The Houston lawyers at Daniel Albert Law have over 15 years of experience representing people in estate administration throughout Texas. We can provide you with the assistance and support you need. To speak with one of our qualified and experienced attorneys, please get in touch with us today.
What Does It Mean to Be an Estate Administrator?
An estate administrator is responsible for various tasks related to the administration of an estate in probate court. Depending on the size of the estate and whether or not there was a will, the estate administrator’s exact responsibilities will change. However, typical estate administrator responsibilities include:
- Compile the decedent’s belongings, assets, and financial accounts.
- Make a list of any unpaid bills or debts.
- Catalog all assets and debts with the probate court.
- Notify the creditors and debtors.
- Request for life insurance policies to be paid to the estate.
- Pay off any outstanding debts and collect any money owed.
- File the estate’s state and federal tax returns, as well as any gift tax returns that are required.
- Discuss the estate with the heirs and beneficiaries.
- Distribute the estate as stated in the will or under state law.
While an administrator is usually named in a will, if the decedent did not leave a will, the court will nominate an administrator. This is typically the responsibility of a surviving spouse or children or the closest living blood relative (commonly known as the next of kin.)
The estate administrator will almost always be paid for their services, as managing an estate through probate can be a physically demanding, stressful, and time-consuming undertaking. Often, the decedent will choose to leave money or other assets to the estate administrator in their will. However, if there is no will, the state will choose how the administrator will be compensated — generally a percentage of the estate.

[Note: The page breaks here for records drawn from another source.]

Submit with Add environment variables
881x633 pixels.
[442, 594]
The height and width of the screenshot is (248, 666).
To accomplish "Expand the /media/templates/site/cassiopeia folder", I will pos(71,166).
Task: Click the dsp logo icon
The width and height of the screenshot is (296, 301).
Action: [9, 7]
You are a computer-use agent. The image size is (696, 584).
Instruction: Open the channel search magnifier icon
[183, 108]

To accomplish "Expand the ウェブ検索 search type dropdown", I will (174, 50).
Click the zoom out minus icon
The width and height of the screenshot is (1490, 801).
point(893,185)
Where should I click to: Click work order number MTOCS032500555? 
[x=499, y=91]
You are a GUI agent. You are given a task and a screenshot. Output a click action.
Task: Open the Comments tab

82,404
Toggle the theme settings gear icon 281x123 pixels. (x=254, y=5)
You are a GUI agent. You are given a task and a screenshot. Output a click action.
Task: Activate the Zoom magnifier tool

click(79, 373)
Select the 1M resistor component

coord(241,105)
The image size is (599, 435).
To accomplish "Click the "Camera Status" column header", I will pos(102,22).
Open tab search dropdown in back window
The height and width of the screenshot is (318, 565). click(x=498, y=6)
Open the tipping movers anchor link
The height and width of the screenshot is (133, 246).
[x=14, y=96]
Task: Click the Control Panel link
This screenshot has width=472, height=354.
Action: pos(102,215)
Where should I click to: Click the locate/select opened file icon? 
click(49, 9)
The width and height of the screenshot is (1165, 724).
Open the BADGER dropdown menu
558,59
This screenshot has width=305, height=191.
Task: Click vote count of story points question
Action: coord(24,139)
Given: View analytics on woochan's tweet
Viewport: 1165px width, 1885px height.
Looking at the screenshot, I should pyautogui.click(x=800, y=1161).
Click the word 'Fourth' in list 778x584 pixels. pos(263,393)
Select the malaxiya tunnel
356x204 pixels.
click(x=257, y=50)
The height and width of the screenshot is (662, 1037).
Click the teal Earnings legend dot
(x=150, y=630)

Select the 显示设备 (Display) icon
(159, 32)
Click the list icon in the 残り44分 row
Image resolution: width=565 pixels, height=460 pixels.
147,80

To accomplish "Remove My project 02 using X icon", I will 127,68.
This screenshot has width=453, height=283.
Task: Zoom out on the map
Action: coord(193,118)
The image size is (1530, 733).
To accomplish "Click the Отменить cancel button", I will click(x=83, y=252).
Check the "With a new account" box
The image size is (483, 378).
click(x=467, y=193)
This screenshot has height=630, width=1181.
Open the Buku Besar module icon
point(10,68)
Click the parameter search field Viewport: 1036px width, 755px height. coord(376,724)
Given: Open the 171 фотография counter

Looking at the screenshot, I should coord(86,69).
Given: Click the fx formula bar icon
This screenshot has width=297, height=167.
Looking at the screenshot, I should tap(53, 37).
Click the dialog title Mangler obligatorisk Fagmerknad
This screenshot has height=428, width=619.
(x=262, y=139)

Call Our Houston Lawyers Today!
Although working with an attorney is not obligatory to administer an estate, it is strongly recommended. This is because most people have no experience with estate planning, and the probate process can be complicated. An attorney will be able to provide support and guidance as you navigate the complex judicial process.
With over 15 years of legal experience, the Houston Lawyers at Daniel Albert Law can provide assistance and support in estate administration matters. The death of a loved one can be traumatic, and navigating the complexities of the probate process is probably the last thing on your mind. We understand this — so our goal is to get you through this process as quickly and smoothly as possible so you can move on with your life. If you would like to learn more about your current situation and how our team can help, give us a call at 832-930-3059 or schedule an online consultation to speak with one of our representatives today.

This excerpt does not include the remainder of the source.